- **PROBLEM DETAILS**:
Render the data below as a Markdown table with the columns Row and Line, giving each non-blank line its own numbered row.

[Dataset records]
● ● ● ●

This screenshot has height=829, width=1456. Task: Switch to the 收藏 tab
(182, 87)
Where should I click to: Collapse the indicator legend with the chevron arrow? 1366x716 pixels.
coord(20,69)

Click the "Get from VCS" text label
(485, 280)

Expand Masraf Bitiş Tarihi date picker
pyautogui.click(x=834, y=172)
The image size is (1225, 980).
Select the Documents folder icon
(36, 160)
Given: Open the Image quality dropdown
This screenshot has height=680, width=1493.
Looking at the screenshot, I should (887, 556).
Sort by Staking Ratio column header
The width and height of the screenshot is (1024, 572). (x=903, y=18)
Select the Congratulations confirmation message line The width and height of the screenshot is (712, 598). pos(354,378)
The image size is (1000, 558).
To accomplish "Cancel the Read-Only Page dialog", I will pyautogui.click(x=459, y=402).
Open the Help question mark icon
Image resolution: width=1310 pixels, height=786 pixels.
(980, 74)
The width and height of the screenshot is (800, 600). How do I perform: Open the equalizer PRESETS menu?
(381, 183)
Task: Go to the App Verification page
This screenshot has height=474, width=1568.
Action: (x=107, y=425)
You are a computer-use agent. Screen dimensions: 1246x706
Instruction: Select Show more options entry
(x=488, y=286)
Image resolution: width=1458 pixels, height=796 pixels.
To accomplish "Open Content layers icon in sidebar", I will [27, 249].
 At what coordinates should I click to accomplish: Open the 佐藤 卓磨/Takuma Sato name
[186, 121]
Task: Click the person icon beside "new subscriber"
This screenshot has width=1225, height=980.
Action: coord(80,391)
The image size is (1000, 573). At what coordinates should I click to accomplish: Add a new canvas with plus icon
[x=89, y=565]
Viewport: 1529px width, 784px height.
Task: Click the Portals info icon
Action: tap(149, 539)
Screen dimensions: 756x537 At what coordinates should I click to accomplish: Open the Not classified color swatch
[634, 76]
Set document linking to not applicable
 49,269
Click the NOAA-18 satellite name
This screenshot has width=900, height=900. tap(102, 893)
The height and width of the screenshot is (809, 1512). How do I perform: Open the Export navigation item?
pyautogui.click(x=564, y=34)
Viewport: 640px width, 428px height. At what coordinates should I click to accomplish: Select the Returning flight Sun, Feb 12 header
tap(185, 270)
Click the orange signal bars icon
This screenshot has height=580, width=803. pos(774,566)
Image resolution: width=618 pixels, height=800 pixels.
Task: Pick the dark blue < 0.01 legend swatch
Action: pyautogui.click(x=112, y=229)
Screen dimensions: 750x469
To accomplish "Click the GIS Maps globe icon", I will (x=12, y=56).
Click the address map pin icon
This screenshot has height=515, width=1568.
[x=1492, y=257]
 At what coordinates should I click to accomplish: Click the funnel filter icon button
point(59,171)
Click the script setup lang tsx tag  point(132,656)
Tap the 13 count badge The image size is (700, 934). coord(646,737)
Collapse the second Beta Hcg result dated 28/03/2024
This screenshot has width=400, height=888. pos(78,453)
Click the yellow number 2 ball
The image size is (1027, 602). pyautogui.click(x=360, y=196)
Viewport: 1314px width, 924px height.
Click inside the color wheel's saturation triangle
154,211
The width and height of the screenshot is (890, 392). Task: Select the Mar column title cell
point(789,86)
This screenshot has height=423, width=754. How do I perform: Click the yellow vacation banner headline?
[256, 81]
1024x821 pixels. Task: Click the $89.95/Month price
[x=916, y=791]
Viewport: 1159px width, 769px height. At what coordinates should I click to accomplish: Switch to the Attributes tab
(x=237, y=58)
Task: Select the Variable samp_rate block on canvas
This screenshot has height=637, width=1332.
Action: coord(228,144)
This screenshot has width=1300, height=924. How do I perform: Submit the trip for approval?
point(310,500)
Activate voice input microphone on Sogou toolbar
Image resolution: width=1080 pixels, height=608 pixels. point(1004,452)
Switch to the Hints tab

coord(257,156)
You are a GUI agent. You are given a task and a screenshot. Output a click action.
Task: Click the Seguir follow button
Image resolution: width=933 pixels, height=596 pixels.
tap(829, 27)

● ● ● ●

- **THE COMPLETED TASK**:
| Row | Line |
|---|---|
| 1 | This screenshot has height=829, width=1456. Task: Switch to the 收藏 tab |
| 2 | (182, 87) |
| 3 | Where should I click to: Collapse the indicator legend with the chevron arrow? 1366x716 pixels. |
| 4 | coord(20,69) |
| 5 | Click the "Get from VCS" text label |
| 6 | (485, 280) |
| 7 | Expand Masraf Bitiş Tarihi date picker |
| 8 | pyautogui.click(x=834, y=172) |
| 9 | The image size is (1225, 980). |
| 10 | Select the Documents folder icon |
| 11 | (36, 160) |
| 12 | Given: Open the Image quality dropdown |
| 13 | This screenshot has height=680, width=1493. |
| 14 | Looking at the screenshot, I should (887, 556). |
| 15 | Sort by Staking Ratio column header |
| 16 | The width and height of the screenshot is (1024, 572). (x=903, y=18) |
| 17 | Select the Congratulations confirmation message line The width and height of the screenshot is (712, 598). pos(354,378) |
| 18 | The image size is (1000, 558). |
| 19 | To accomplish "Cancel the Read-Only Page dialog", I will pyautogui.click(x=459, y=402). |
| 20 | Open the Help question mark icon |
| 21 | Image resolution: width=1310 pixels, height=786 pixels. |
| 22 | (980, 74) |
| 23 | The width and height of the screenshot is (800, 600). How do I perform: Open the equalizer PRESETS menu? |
| 24 | (381, 183) |
| 25 | Task: Go to the App Verification page |
| 26 | This screenshot has height=474, width=1568. |
| 27 | Action: (x=107, y=425) |
| 28 | You are a computer-use agent. Screen dimensions: 1246x706 |
| 29 | Instruction: Select Show more options entry |
| 30 | (x=488, y=286) |
| 31 | Image resolution: width=1458 pixels, height=796 pixels. |
| 32 | To accomplish "Open Content layers icon in sidebar", I will [27, 249]. |
| 33 |  At what coordinates should I click to accomplish: Open the 佐藤 卓磨/Takuma Sato name |
| 34 | [186, 121] |
| 35 | Task: Click the person icon beside "new subscriber" |
| 36 | This screenshot has width=1225, height=980. |
| 37 | Action: coord(80,391) |
| 38 | The image size is (1000, 573). At what coordinates should I click to accomplish: Add a new canvas with plus icon |
| 39 | [x=89, y=565] |
| 40 | Viewport: 1529px width, 784px height. |
| 41 | Task: Click the Portals info icon |
| 42 | Action: tap(149, 539) |
| 43 | Screen dimensions: 756x537 At what coordinates should I click to accomplish: Open the Not classified color swatch |
| 44 | [634, 76] |
| 45 | Set document linking to not applicable |
| 46 |  49,269 |
| 47 | Click the NOAA-18 satellite name |
| 48 | This screenshot has width=900, height=900. tap(102, 893) |
| 49 | The height and width of the screenshot is (809, 1512). How do I perform: Open the Export navigation item? |
| 50 | pyautogui.click(x=564, y=34) |
| 51 | Viewport: 640px width, 428px height. At what coordinates should I click to accomplish: Select the Returning flight Sun, Feb 12 header |
| 52 | tap(185, 270) |
| 53 | Click the orange signal bars icon |
| 54 | This screenshot has height=580, width=803. pos(774,566) |
| 55 | Image resolution: width=618 pixels, height=800 pixels. |
| 56 | Task: Pick the dark blue < 0.01 legend swatch |
| 57 | Action: pyautogui.click(x=112, y=229) |
| 58 | Screen dimensions: 750x469 |
| 59 | To accomplish "Click the GIS Maps globe icon", I will (x=12, y=56). |
| 60 | Click the address map pin icon |
| 61 | This screenshot has height=515, width=1568. |
| 62 | [x=1492, y=257] |
| 63 |  At what coordinates should I click to accomplish: Click the funnel filter icon button |
| 64 | point(59,171) |
| 65 | Click the script setup lang tsx tag  point(132,656) |
| 66 | Tap the 13 count badge The image size is (700, 934). coord(646,737) |
| 67 | Collapse the second Beta Hcg result dated 28/03/2024 |
| 68 | This screenshot has width=400, height=888. pos(78,453) |
| 69 | Click the yellow number 2 ball |
| 70 | The image size is (1027, 602). pyautogui.click(x=360, y=196) |
| 71 | Viewport: 1314px width, 924px height. |
| 72 | Click inside the color wheel's saturation triangle |
| 73 | 154,211 |
| 74 | The width and height of the screenshot is (890, 392). Task: Select the Mar column title cell |
| 75 | point(789,86) |
| 76 | This screenshot has height=423, width=754. How do I perform: Click the yellow vacation banner headline? |
| 77 | [256, 81] |
| 78 | 1024x821 pixels. Task: Click the $89.95/Month price |
| 79 | [x=916, y=791] |
| 80 | Viewport: 1159px width, 769px height. At what coordinates should I click to accomplish: Switch to the Attributes tab |
| 81 | (x=237, y=58) |
| 82 | Task: Select the Variable samp_rate block on canvas |
| 83 | This screenshot has height=637, width=1332. |
| 84 | Action: coord(228,144) |
| 85 | This screenshot has width=1300, height=924. How do I perform: Submit the trip for approval? |
| 86 | point(310,500) |
| 87 | Activate voice input microphone on Sogou toolbar |
| 88 | Image resolution: width=1080 pixels, height=608 pixels. point(1004,452) |
| 89 | Switch to the Hints tab |
| 90 | coord(257,156) |
| 91 | You are a GUI agent. You are given a task and a screenshot. Output a click action. |
| 92 | Task: Click the Seguir follow button |
| 93 | Image resolution: width=933 pixels, height=596 pixels. |
| 94 | tap(829, 27) |